Nunca pensó don Tulio que de las tierras ariscas que rodean su casa, un pequeño cobertizo de adobe bajo el sol abrasador del Corredor Seco, pudiesen crecer tantas especies: hay naranjos, limoneros y zanahorias. Hasta se han dado berenjenas. Pero él, a este hombre de maíz, como son todos los hombres en Guatemala, nada le hace más ilusión que los chiles de diente de perro. Apenas están naciendo, todavía están verdes, pero don Tulio los acaricia cada mañana. Con sus manos ásperas.

Un pozo con agua y una tierra fértil, abonada con el árbol Ramón, son el secreto de su huerta, un espejismo entre el paisaje pajizo que se funde con el horizonte. El suyo es un proyecto pionero, una avanzadilla para ver lo que se puede y lo que no se puede hacer. Pero sobre todo es una manera de demostrar a sus vecinos que ellos también tienen algo que decir contra el cambio climático. Hay que aprovechar el agua, preparar el terreno y cuidar las cosechas. Eso es lo que está en su mano.

Por eso, don Tulio no pierde ojo de su huerta. Comprueba el estado del maíz, recoge los rastrojos para el barbecho y vigila el naranjo plantado en cocoon –una técnica rusa consistente en un recipiente biodegradable que permite almacenar el agua hasta ocho meses–. Antes de subir para el almuerzo, don Tulio avanza hasta la última de las terrazas, donde están plantadas las berenjenas: hay que dejarlas florecer, así podremos sacarle las semillas y plantarlas de nuevo el año que viene.

Este sencillo gesto ha logrado transformar su vida. En su mesa hay ya algo más que tortillas de maíz con sal, a menudo el único alimento para llevarse a la boca en este rincón paupérrimo de Guatemala, donde el 59,3% de la población vive bajo el umbral de la pobreza y de ellos 23,4% en extrema pobreza, esto es con menos de 5.750 quetzales al año (754,4 dólares). Muchos de ellos residen en el Corredor Seco.

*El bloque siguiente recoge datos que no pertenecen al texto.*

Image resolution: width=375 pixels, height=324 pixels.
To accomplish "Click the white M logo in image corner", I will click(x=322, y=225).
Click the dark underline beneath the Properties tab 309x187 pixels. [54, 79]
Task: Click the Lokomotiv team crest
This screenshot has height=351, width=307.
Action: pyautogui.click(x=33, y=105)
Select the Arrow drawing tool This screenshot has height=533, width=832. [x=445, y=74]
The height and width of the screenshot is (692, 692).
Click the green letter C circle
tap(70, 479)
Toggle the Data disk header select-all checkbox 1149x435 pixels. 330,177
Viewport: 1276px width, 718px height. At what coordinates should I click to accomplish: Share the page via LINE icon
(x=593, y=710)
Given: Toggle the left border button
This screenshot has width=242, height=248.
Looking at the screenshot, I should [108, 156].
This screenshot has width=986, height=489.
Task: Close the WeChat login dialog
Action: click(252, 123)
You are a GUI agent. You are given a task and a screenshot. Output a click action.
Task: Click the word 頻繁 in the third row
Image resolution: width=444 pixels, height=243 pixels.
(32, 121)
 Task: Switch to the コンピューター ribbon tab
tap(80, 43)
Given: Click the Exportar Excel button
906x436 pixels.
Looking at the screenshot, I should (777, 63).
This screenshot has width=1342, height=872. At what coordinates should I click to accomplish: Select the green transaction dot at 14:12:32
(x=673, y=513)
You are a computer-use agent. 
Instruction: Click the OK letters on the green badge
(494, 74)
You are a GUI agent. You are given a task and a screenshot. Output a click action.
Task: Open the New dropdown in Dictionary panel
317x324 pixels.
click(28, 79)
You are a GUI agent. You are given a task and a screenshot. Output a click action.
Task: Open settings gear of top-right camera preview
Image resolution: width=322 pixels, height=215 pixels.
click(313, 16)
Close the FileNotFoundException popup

Aquí frenar el cambio climático no implica sólo prepararse para los desastres naturales en forma de sequías o inundaciones, sino que pasa por hacer de la tierra el sustento alimenticio y económico de las familias. Pues los excedentes de la huerta de don Tulio o los cafetales que han comenzado a cultivarse en algunas áreas de la región son la mejor fuente de ingresos para seguir mejorando su entorno.